Thursday, June 7, 2018
We were out the door at 6:30 a.m. It was about 40º and the sun had already been up for an hour. Off we went to Slough Creek to check on the Junction Buttes, but when it was obvious there was no wolf activity we continued around the corner; there on the hills above Lamar Canyon was a grizzly sow and her two coy grubbing in the grass. Something spooked the sow and she quickly changed direction, heading up the slopes with her two tiny balls of fur loping after her. “Time to go, kids.” This bear frequents Lamar Canyon, so she was expected to follow Secret Passage over the hills down to Slough Creek. Yet there are innumerable cuts and benches in those hills, plenty of places to hide from view. We quickly drove back down the Slough Creek road, but after waiting on the other side of the canyon the sow and cubs never showed.
Since we missed a Lamar Canyon wolf crossing the road yesterday we headed to Lamar Valley again where a crowd was gathered at Hiker’s Bridge, spotting scopes set up and people searching the sage and rolling hills across the river. Eventually a grizzly with two 2-year-old cubs appeared came out of the trees with 926F of the Lamar Canyon Pack nearby. The bears found an elk calf lying in the grass and wolf and bears were fighting over the calf.
In spring, bears search the grass for elk calves who have no scent and are left hidden in the brush by their mothers. I just couldn’t watch; I sat in the car where I hoped no one would notice how upsetting it was for me. I understand the consequences of nature, but it doesn’t mean I want to watch. And I’ll never forget the cow elk coming out of the trees to look for her calf. The crowd breathed a collective “Oh” when they saw her. 926F tried to steal a morsel, but the bears kept her away, the mother grizzly chasing her. The two young bears, so light in color they were almost blond, imitated their mother, charging at 926F. After a while bears and wolves settled down and bedded and we went on to Hell Roaring trailhead to enjoy the wildflowers and allow me to decompress.
All week we have stalked the black bear sow with 3 coy at Tower. Today she came to us, strolling into the fenced pastures of Roosevelt Lodge followed by her three tiny cubs. We had just turned into the hotel drive when the bears ambled up the road toward the parking lot. The cubs marched after their mother, keeping up through the fields of tall grass and wildflowers abutting the corral.
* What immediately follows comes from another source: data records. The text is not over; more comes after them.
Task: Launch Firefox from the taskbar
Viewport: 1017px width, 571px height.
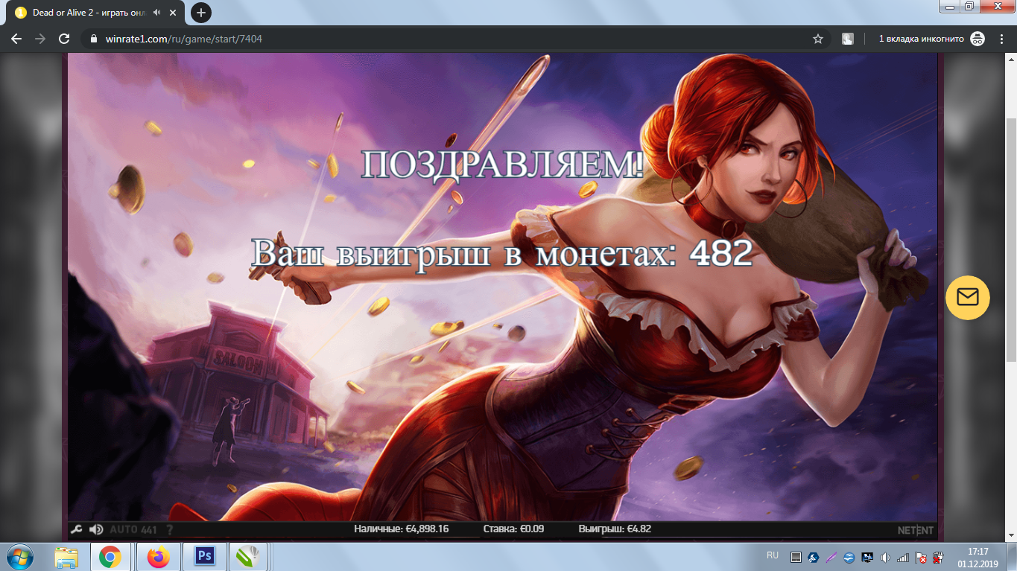Action: 159,556
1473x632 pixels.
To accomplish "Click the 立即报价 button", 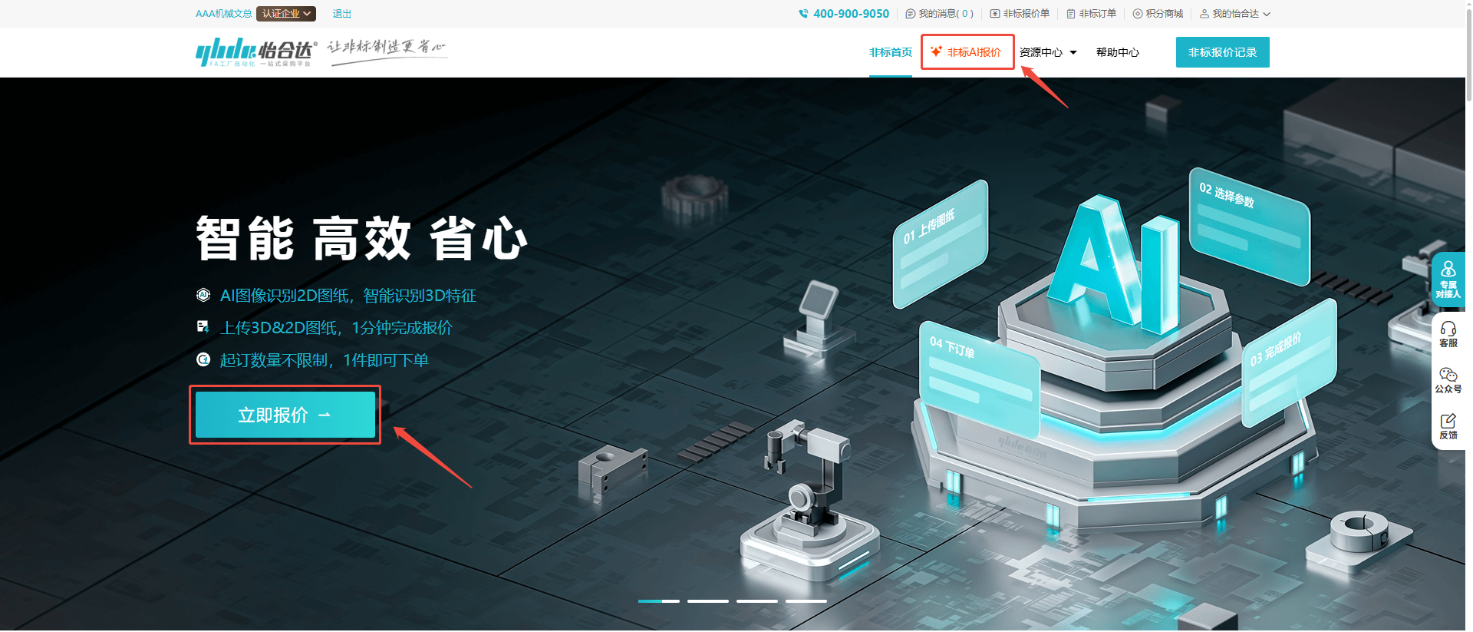I will tap(285, 415).
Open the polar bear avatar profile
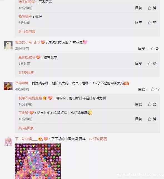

This afternoon we hiked to the Rosecreek acclimation pen, something I’ve always wanted to do. This is one of the pens where the wolves brought to Yellowstone in 1995 were kept for approximately 10 weeks before releasing them into the Park. This is known as a “soft” release. The chain link enclosure is one acre and sits on a slope overgrown with grasses and wildflowers. The pen was surrounded by a fence that stood 10feet high with a two-foot, 45-degree interior overhang to prevent the wolves from climbing out and a four-foot chain-link skirt along the inside edge to keep the wolves from digging out. In addition, an electrical fence was constructed around each pen to keep out other wildlife. Inside the pen were 4 wooden boxes used to crate the wolves when they first arrived. Each crate was divided in two sections with doors that slide open. It felt like walking through a monument or a sacred place. Thunder rumbled in the distance as the sky darkened, threatening a downpour. Drops began to fall so we hurried down the trail. The rain held off for the most part until the last 5-10 minutes when we were pelted with cold drops, but we made it to the car without being soaked.
The rain let up quickly and we returned to Hiker’s Bridge where Small Dot was going back and forth from the carcass to the east. He wanted to cross the road but was afraid to. He would trot several yards, stare down some bison and the bears would chase him away from the carcass. Finally, he got up the nerve to cross, loping across the pavement between cars while the crowds madly snapped pictures.
After watching Small Dot, we went back to visit the golden eagle on her nest in the cliffs above Slough Creek. A good mother, she patiently tore something apart and fed her chicks, tiny balls of white that occasionally popped their heads up.
Tonight we sat on the Lodge porch and watched a storm roll in from the east. Thunder clapped in the distance and long, jagged bolts of lightening lit up the sky. Safe in the lodge rocking chairs, it was a beautiful sight.